Input records below:

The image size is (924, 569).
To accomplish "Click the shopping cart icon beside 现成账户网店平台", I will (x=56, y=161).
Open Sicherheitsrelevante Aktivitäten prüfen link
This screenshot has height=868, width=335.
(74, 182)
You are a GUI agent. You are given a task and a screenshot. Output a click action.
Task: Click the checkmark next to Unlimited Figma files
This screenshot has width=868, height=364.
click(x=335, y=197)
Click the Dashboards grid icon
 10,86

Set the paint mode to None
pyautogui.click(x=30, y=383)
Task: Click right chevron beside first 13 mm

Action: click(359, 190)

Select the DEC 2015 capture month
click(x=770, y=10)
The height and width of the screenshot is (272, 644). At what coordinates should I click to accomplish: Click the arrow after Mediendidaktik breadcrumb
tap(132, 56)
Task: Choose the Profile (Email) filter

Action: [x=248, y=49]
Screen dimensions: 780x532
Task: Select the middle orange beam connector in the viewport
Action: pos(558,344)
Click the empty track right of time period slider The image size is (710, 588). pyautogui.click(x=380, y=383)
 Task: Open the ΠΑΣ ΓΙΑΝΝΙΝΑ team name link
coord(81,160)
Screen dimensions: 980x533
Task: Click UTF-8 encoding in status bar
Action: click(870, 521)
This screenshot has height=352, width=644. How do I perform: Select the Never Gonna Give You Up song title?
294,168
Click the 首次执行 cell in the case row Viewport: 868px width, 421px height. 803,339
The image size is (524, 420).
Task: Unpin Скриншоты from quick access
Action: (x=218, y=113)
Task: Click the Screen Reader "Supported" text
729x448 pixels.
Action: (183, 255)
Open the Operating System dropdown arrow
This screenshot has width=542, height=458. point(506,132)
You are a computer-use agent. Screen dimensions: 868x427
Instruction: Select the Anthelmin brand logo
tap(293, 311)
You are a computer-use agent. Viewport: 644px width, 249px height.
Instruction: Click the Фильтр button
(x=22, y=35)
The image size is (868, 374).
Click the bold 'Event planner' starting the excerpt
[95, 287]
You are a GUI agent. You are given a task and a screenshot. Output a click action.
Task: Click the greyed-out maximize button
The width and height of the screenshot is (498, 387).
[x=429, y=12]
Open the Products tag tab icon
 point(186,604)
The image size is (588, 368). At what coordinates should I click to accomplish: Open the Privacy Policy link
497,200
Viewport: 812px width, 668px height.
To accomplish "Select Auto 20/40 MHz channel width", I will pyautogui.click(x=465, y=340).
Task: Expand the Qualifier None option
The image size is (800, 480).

End of Input records.

● **Work to complete**: Your answer should consist of the lines from the line with "Open Sicherheitsrelevante Aktivitäten" to the line with "You are a computer-use agent. Viewport: 644px" above, repeated exactly, both ends included.

● **Reply**:
Open Sicherheitsrelevante Aktivitäten prüfen link
This screenshot has height=868, width=335.
(74, 182)
You are a GUI agent. You are given a task and a screenshot. Output a click action.
Task: Click the checkmark next to Unlimited Figma files
This screenshot has width=868, height=364.
click(x=335, y=197)
Click the Dashboards grid icon
 10,86

Set the paint mode to None
pyautogui.click(x=30, y=383)
Task: Click right chevron beside first 13 mm

Action: click(359, 190)

Select the DEC 2015 capture month
click(x=770, y=10)
The height and width of the screenshot is (272, 644). At what coordinates should I click to accomplish: Click the arrow after Mediendidaktik breadcrumb
tap(132, 56)
Task: Choose the Profile (Email) filter

Action: [x=248, y=49]
Screen dimensions: 780x532
Task: Select the middle orange beam connector in the viewport
Action: pos(558,344)
Click the empty track right of time period slider The image size is (710, 588). pyautogui.click(x=380, y=383)
 Task: Open the ΠΑΣ ΓΙΑΝΝΙΝΑ team name link
coord(81,160)
Screen dimensions: 980x533
Task: Click UTF-8 encoding in status bar
Action: click(870, 521)
This screenshot has height=352, width=644. How do I perform: Select the Never Gonna Give You Up song title?
294,168
Click the 首次执行 cell in the case row Viewport: 868px width, 421px height. 803,339
The image size is (524, 420).
Task: Unpin Скриншоты from quick access
Action: (x=218, y=113)
Task: Click the Screen Reader "Supported" text
729x448 pixels.
Action: (183, 255)
Open the Operating System dropdown arrow
This screenshot has width=542, height=458. point(506,132)
You are a computer-use agent. Screen dimensions: 868x427
Instruction: Select the Anthelmin brand logo
tap(293, 311)
You are a computer-use agent. Viewport: 644px width, 249px height.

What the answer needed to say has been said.